> [EXERCISE PROMPT]
Rewrite the passage on the Marshall Plan from "It is worth" up to and including "yet a bloc.", substituting "the American legislature" for "Congress".

> [PASSAGE TO READ]
Immediately following Marshall’s speech the foreign ministers of Britain, France and the USSR met in Paris, at Bevin’s suggestion, to consider their response. On July 2nd the Soviet foreign minister Vyacheslav Molotov walked out and two days later Britain and France formally invited representatives of 22 European countries (excluding only Spain and the Soviet Union) to discuss the proposals. On July 12th sixteen European states took part in these discussions. All of these—Britain, France, Italy, Belgium, Luxemburg, Netherlands, Denmark, Norway, Sweden, Switzerland, Greece, Turkey, Ireland, Iceland, Austria and Portugal—would be among the eventual beneficiaries. But despite the initial interest shown by Poland, Czechoslovakia, Hungary, Bulgaria and Albania, no future Communist state took part in the European Recovery Programme or received a dollar in Marshall aid

It is worth pausing to consider the implications of this. The fact that the money was to be confined to the West (with Greece and Turkey as honorary west Europeans) undoubtedly made it easier for Truman to secure passage of the ERP through Congress the following year. But by then much had changed and Congress was willing to be convinced that Marshall Aid was an economic barrier to Soviet expansion. In June 1947, however, the offer of aid through Marshall’s new programme was made to all European countries without distinction. Stalin and Molotov were of course suspicious of American motives—the terms Marshall was proposing were quite incompatible with the closed Soviet economy—but their sentiments were not widely shared elsewhere in eastern Europe, in what was not yet a bloc.

> [RECORD LIST]

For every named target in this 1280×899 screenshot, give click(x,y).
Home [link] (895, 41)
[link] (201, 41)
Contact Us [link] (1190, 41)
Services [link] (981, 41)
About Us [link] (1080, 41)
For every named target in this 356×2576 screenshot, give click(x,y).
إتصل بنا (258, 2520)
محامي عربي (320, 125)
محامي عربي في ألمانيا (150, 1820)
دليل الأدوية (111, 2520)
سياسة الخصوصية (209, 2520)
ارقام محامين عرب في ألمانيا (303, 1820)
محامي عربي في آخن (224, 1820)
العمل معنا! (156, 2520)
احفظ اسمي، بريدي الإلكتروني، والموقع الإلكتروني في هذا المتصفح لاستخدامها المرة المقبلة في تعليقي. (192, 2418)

> [TASK ANSWER]
It is worth pausing to consider the implications of this. The fact that the money was to be confined to the West (with Greece and Turkey as honorary west Europeans) undoubtedly made it easier for Truman to secure passage of the ERP through the American legislature the following year. But by then much had changed and the American legislature was willing to be convinced that Marshall Aid was an economic barrier to Soviet expansion. In June 1947, however, the offer of aid through Marshall’s new programme was made to all European countries without distinction. Stalin and Molotov were of course suspicious of American motives—the terms Marshall was proposing were quite incompatible with the closed Soviet economy—but their sentiments were not widely shared elsewhere in eastern Europe, in what was not yet a bloc.